Geoffrey frowned. "No. It had just begun to surface then. But the degradation escalated over the next six weeks. We began to argue frequently, my copy became increasingly bellicose. By February I realized what needed to be done."

"And what was that?"

"I needed to put the copy back into the cerebrum scanner."

May raised his eyebrows. "To what end, sir?"

Geoffrey Bartell looked briefly toward the jury before turning to face May directly.

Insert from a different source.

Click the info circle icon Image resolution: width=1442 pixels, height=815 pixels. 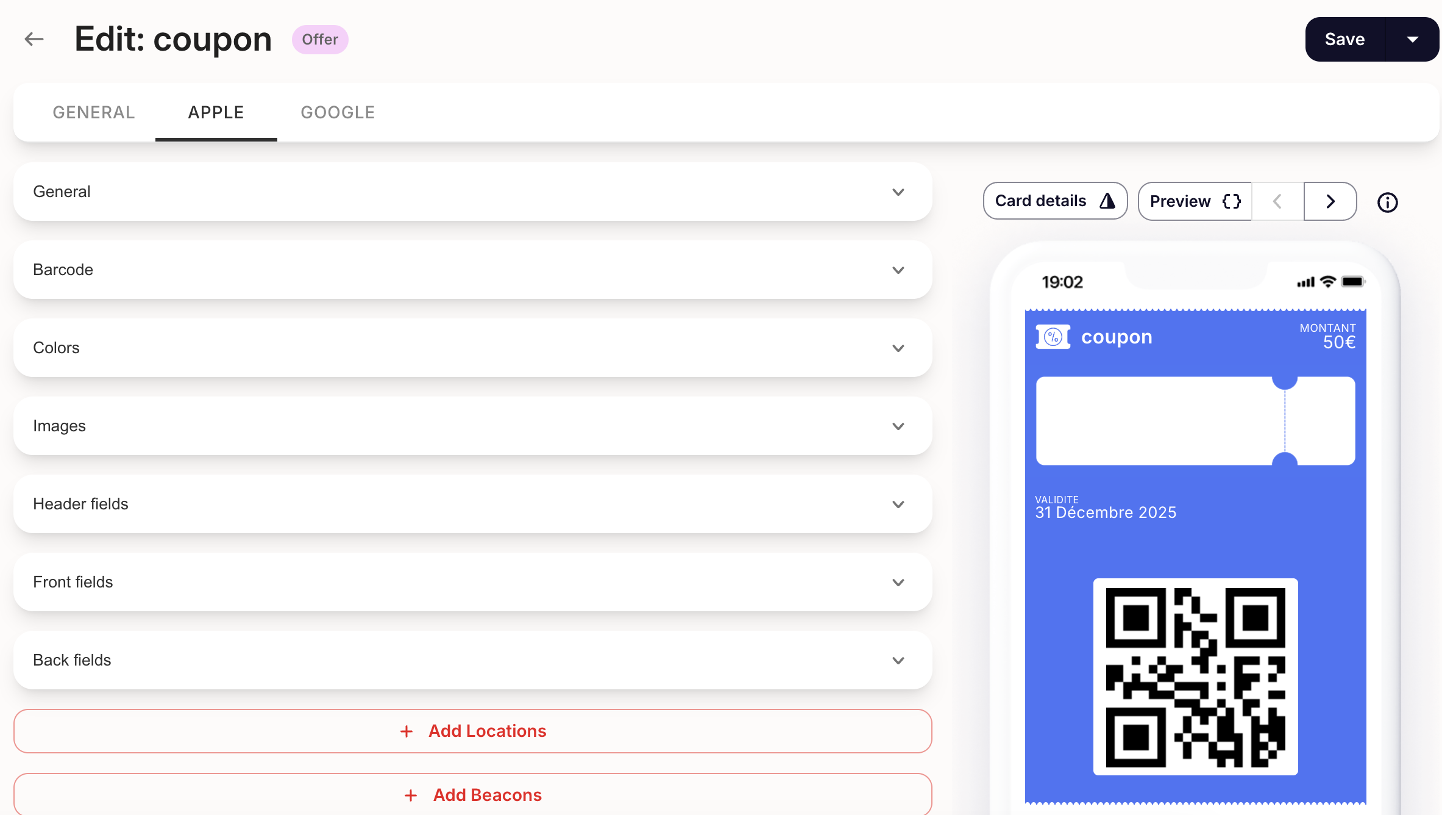point(1388,203)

"To reset the memory, of course."

 

 

 

 

 

CHAPTER EIGHTEEN

 

 

JEFF PULLED INTO THE parking space and killed the engine. He glanced to the rearview mirror and saw Lilian and Patch fidgeting for the seat belt releases, their arms like fat brightly colored sausages in their parka sleeves. The engine ticked as the cold February air descended on it. Across the street a snaking line of cars moved one by one, metronome-like, into the painted drop-off zone, their doors opening and children spilling forth, then resuming the same measured pace until they slipped out of sight around the end of the block. Jeff watched a river of bobbing hats and coats and backpacks streaming through the red brick gate posts, across a wide lawn - normally green but now a dull grey-brown - and into a squat building constructed of the same red brick. His eyes flicked back to the rearview.

"Get out on the sidewalk side, okay?"

"Duh, Dad," said Lilian with a smile. She reached over her brother and swung open the door, then scooted across the seat, nudging Patch out of the car in front of her.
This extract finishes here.